本稿の見出しは新興ウェブメディアの手法に倣ってつけた。実際にはそれほど「衝撃的」ではないので、最初に撤回しておく。日本と同じく、このような派手な見出しはアメリカのウェブメディアでもよく目にする。

見出しにこだわることで急成長したウェブメディアがUpworthyだ。当初の編集スタイルは、ウェブ上の既存コンテンツを拡散されるようキュレーションする方式を取っていた。同社は1本の記事に25通りの見出し案を用意したうえで独自のテスト配信を行い、最も効果の高い見出しを採用することで、読者を急激に増やすことに成功した。

同社や他のバイラルメディアの台頭と合わせて顕在化した問題が「clickbait」、日本語で言う「釣り(見出し)」だ。扇情的な見出し、内容がない記事、見出しと本文が一致しないコンテンツがSNS上に溢れた。その後フェイスブックが記事フィードからclickbaitを排除するようアルゴリズムを変更したことで事態は改善されたが、フェイスブックを読者流入の主軸としていたUpworthyは大幅に読者を減らすこととなる。

これをきっかけに同社は方針を変え、2015年7月にキュレーション式から独自取材の記事配信へと路線転換した。

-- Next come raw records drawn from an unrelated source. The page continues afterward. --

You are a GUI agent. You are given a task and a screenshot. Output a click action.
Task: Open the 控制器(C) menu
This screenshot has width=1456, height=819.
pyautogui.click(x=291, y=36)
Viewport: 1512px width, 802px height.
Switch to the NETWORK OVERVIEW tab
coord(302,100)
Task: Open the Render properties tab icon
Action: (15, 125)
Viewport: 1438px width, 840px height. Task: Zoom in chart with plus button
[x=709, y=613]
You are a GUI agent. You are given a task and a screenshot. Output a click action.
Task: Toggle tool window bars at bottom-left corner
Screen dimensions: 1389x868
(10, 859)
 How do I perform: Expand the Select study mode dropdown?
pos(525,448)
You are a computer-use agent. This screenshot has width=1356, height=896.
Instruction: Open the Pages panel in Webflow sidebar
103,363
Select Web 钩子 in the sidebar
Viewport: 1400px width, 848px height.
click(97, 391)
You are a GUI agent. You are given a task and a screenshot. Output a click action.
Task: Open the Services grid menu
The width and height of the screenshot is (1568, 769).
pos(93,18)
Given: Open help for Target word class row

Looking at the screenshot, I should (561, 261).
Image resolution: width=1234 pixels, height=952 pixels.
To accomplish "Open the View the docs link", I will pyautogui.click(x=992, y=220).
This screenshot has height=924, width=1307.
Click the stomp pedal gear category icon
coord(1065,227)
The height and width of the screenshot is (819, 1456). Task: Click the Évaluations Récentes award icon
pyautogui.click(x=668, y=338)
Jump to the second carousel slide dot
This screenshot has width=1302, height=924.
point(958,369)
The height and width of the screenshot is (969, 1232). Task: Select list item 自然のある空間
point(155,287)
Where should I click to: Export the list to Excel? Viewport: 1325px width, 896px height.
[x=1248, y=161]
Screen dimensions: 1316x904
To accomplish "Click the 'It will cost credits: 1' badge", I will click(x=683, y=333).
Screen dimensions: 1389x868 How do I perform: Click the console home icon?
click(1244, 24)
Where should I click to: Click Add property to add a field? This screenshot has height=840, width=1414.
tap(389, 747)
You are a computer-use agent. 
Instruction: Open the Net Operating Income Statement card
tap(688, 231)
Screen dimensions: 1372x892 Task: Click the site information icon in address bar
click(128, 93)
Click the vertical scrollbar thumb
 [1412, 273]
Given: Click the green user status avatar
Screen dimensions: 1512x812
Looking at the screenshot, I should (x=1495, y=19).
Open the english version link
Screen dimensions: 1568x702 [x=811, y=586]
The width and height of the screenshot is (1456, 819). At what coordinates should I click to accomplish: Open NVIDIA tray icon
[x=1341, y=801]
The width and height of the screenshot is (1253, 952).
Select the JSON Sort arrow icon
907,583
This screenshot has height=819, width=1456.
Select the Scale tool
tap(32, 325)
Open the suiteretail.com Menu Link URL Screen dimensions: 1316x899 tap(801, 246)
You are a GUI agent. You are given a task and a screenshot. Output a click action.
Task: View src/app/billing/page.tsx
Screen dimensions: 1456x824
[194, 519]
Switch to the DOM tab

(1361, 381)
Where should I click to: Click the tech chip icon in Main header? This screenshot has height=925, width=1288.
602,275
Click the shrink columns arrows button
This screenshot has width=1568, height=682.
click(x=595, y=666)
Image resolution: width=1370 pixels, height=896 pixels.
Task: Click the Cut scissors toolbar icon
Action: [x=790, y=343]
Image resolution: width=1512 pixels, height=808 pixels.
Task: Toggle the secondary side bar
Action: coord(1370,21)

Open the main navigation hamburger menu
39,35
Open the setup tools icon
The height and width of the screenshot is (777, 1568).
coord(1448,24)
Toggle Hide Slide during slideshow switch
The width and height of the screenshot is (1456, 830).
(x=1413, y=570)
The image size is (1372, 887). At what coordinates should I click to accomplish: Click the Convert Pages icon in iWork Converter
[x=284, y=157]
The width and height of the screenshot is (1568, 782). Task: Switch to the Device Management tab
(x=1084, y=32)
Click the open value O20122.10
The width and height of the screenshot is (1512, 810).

ただし、clickbaitではないものの注目される見出しを付け、ウェブユーザーに好まれる文体を用いるなど、これまでに培った知見やツールを駆使している。

clickbaitと呼ばれる記事では、一時的に流行ることはあっても、結局読者に受け入れられない。そのことを認識し、読者や世の中と向き合った結果、強みであるデータやツールと社会的意義のある独自取材コンテンツを融合して発信することを選んだのだ。

続いて、広告における見出し、キャッチコピーの事例を紹介したい。2015年10・11月号でも述べたとおり、アメリカの広告はビジュアル重視のため、コピーはビジュアルを引き立てる役割であることが多い。その傾向の中、腕時計などを製造するブランド「Shinola」は、キャッチコピーがメーンである新聞広告を出稿した。全面広告に腕時計の写真とともに、「A WATCH SO SMART THAT IT CAN TELL YOU THE TIME JUST BY LOOKING AT IT. (見るだけで時間がわかる、とてもスマートなウオッチ)」のキャッチコピーが掲げられ、「夜に充電する必要もないぐらいスマート」など、スマートウオッチを意識したウィットに富んだ言い回しが続く。流行りを逆手に取り、スマートウオッチ発売の記事を数多く目にしてきた読者にメッセージを投げかける。受け手が、デジタルではない紙の新聞読者であることも意図されたことだろう。読者の姿を想像して作られたことで、一方的な押し売りではない、受け入れられるコピーになっている。

報道と広告、ウェブ媒体と紙媒体という種別の違いはあるが、2つの事例に根底で共通することは読者にいかにメッセージを伝えるかということに変わりはない。一瞬で情報の取捨選択がされてしまう時代には、ファーストコンタクトとなる見出し・キャッチコピーにこそ読者のことを考え抜いたメッセージが必要だ。多民族国家のアメリカであろうと、個人の嗜好(しこう)が多様化する日本であろうと、デジタルであろうと紙媒体であろうと、読者が「人」である以上、受け手を考え抜く必要性は変わらない。それがあって、初めてデータもクリエイティビティーも生きてくるのだ。

金田明浩 ニューヨーク駐在

日本でも大々的に報じられている通り、2016年はアメリカ大統領選挙が行われます。執筆現在行われている予備選では複数の候補者名が新聞の見出しになっていますが、果たして11月の大統領選翌日、誰の名前が一面トップの見出しに上がるのでしょうか。